23 novembre 1980. Terremoto d’Irpinia. Scorrono le immagini di una tragedia che sconvolge tutti. Amelio va a trovare l’amico artista Nino Longobardi al suo studio, da una sua opera nasce l’idea della collezione Terrae Motus. Lucio chiama i più grandi artisti dell’epoca per trasformare il disastro del sisma in forza creativa. Si alternano le immagini in bianco e nero dei 60 e più artisti raccolti per l’evento, fino a quella celebre di Warhol che sorregge la riproduzione gigante della pagina de Il Mattino con la scritta Fate presto, il mantra pop di una pagina impossibile da dimenticare.
Ancora una volta risuona la voce in video di Amelio che dice: «Terrae motus non è una mostra è una collezione di opere di grande respiro, di grande valore, create e destinate alla città di Napoli, per realizzare un grande museo di arte contemporanea, dove le opere nascono perché ispirate, perché prodotte da un’emozione che la città offre all’artista». Ed ecco che si vedono le immagini di Amelio, pensoso e speranzoso, che passeggia tra le spoglie mura dell’ex convento di Santa Lucia a Monte, lì dove aveva in mente di realizzare quel museo d’arte contemporanea che a Napoli mancava e che la sua persona ha sicuramente poi ispirato, come ricorda Achille Bonito Oliva.
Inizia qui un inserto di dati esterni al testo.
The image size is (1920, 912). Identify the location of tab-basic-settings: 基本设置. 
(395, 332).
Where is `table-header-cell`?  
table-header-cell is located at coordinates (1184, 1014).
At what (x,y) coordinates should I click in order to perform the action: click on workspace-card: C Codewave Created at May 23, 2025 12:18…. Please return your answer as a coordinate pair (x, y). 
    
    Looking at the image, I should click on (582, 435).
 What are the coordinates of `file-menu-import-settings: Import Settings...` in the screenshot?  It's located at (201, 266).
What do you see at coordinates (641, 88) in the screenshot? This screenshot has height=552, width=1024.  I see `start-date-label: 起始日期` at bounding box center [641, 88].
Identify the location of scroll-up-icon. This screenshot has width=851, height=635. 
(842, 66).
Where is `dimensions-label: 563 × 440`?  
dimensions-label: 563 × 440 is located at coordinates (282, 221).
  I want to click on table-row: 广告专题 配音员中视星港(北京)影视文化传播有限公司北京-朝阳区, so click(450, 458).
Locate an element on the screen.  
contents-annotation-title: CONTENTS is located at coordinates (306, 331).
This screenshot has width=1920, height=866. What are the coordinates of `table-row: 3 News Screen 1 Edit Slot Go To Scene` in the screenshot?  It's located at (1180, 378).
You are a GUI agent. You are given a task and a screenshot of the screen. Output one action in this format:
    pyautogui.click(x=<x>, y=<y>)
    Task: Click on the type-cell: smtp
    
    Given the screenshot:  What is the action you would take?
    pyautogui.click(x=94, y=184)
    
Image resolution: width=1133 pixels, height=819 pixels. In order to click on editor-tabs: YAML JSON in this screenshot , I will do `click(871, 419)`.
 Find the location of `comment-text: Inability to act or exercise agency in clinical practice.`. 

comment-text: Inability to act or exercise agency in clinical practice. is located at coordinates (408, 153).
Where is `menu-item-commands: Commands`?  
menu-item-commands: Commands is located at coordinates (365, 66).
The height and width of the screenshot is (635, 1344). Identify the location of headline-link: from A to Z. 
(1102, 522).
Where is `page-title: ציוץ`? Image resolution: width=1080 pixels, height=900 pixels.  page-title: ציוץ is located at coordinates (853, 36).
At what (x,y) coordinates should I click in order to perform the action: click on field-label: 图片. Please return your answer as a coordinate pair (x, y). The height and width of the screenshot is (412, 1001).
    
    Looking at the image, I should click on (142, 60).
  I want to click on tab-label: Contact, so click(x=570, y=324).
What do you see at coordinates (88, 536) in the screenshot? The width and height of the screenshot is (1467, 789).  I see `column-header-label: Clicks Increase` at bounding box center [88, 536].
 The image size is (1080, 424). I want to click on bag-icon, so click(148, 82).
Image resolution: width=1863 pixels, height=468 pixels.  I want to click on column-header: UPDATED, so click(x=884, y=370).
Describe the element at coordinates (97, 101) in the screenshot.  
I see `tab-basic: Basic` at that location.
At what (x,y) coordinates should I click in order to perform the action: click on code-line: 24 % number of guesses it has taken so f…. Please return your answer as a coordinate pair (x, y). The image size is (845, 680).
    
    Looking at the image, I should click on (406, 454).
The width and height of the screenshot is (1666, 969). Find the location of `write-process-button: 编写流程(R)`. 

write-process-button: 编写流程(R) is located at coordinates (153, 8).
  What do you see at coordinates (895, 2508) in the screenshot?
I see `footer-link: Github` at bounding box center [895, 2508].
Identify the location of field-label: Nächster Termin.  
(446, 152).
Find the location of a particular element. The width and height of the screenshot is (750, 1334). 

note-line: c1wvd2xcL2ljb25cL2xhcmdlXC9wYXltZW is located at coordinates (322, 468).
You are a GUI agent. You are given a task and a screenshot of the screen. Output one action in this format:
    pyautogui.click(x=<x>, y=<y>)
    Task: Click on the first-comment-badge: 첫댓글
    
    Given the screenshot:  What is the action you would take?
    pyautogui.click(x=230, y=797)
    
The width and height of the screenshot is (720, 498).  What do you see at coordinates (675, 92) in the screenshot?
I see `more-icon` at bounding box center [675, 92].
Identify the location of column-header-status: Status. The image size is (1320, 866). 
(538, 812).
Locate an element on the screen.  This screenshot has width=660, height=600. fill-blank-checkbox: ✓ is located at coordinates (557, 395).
La telecamera si sposta a Capri, a Punta Tragara, dove Amelio aveva disegnato la sua tomba facendoci incidere il titolo di un’opera di Beuys, L’isola del sonno. Pare che ci volesse mettere anche un televisore, con una sua registrazione, in cui diceva «Ma io non me ne sono ancora andato», in napoletano ovviamente.
Le inquadrature fisse degli amici che lo hanno ricordato ora sono vuote e la camera si sofferma in silenzio sulla copertina del disco di Ma l’amore no, cantata da Amelio nel 1943.
Il testo è una dedica d’amore in italiano e in tedesco che scorre tra i titoli di coda, proprio come se il suo amore fosse destinato a non dissolversi nel tempo.